* Begin RECORD EXTRACTS *

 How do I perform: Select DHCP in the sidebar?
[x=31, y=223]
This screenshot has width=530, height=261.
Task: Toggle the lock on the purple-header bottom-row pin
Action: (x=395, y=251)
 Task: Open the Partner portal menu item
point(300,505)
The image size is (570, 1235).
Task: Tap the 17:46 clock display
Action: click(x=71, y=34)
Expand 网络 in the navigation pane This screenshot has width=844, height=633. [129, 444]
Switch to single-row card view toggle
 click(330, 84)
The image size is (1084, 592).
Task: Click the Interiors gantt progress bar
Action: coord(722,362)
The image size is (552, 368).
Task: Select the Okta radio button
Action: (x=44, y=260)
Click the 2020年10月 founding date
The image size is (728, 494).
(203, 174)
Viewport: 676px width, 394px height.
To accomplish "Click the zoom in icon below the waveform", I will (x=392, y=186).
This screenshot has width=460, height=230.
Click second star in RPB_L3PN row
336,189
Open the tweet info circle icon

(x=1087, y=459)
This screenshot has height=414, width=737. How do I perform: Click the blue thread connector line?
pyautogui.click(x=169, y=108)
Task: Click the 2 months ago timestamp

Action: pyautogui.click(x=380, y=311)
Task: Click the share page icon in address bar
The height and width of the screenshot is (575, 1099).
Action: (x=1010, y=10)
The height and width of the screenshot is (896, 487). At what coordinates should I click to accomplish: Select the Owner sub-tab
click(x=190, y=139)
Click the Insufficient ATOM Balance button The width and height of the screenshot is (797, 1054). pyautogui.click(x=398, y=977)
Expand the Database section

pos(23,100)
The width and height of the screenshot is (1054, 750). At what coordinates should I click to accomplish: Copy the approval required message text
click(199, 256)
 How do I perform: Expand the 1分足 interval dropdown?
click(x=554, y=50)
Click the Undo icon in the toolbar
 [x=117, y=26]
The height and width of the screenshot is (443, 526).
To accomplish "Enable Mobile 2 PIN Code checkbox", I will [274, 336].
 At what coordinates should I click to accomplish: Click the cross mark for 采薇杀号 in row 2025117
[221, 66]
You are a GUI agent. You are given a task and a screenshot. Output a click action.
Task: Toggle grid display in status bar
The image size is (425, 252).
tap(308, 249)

* End RECORD EXTRACTS *

**WHAT IS BEING ASKED:**
Reproduce all of the records above line for line, with no changes.

**IN RESPONSE:**
 How do I perform: Select DHCP in the sidebar?
[x=31, y=223]
This screenshot has width=530, height=261.
Task: Toggle the lock on the purple-header bottom-row pin
Action: (x=395, y=251)
 Task: Open the Partner portal menu item
point(300,505)
The image size is (570, 1235).
Task: Tap the 17:46 clock display
Action: click(x=71, y=34)
Expand 网络 in the navigation pane This screenshot has width=844, height=633. [129, 444]
Switch to single-row card view toggle
 click(330, 84)
The image size is (1084, 592).
Task: Click the Interiors gantt progress bar
Action: coord(722,362)
The image size is (552, 368).
Task: Select the Okta radio button
Action: (x=44, y=260)
Click the 2020年10月 founding date
The image size is (728, 494).
(203, 174)
Viewport: 676px width, 394px height.
To accomplish "Click the zoom in icon below the waveform", I will (x=392, y=186).
This screenshot has width=460, height=230.
Click second star in RPB_L3PN row
336,189
Open the tweet info circle icon

(x=1087, y=459)
This screenshot has height=414, width=737. How do I perform: Click the blue thread connector line?
pyautogui.click(x=169, y=108)
Task: Click the 2 months ago timestamp

Action: pyautogui.click(x=380, y=311)
Task: Click the share page icon in address bar
The height and width of the screenshot is (575, 1099).
Action: (x=1010, y=10)
The height and width of the screenshot is (896, 487). At what coordinates should I click to accomplish: Select the Owner sub-tab
click(x=190, y=139)
Click the Insufficient ATOM Balance button The width and height of the screenshot is (797, 1054). pyautogui.click(x=398, y=977)
Expand the Database section

pos(23,100)
The width and height of the screenshot is (1054, 750). At what coordinates should I click to accomplish: Copy the approval required message text
click(199, 256)
 How do I perform: Expand the 1分足 interval dropdown?
click(x=554, y=50)
Click the Undo icon in the toolbar
 [x=117, y=26]
The height and width of the screenshot is (443, 526).
To accomplish "Enable Mobile 2 PIN Code checkbox", I will [274, 336].
 At what coordinates should I click to accomplish: Click the cross mark for 采薇杀号 in row 2025117
[221, 66]
You are a GUI agent. You are given a task and a screenshot. Output a click action.
Task: Toggle grid display in status bar
The image size is (425, 252).
tap(308, 249)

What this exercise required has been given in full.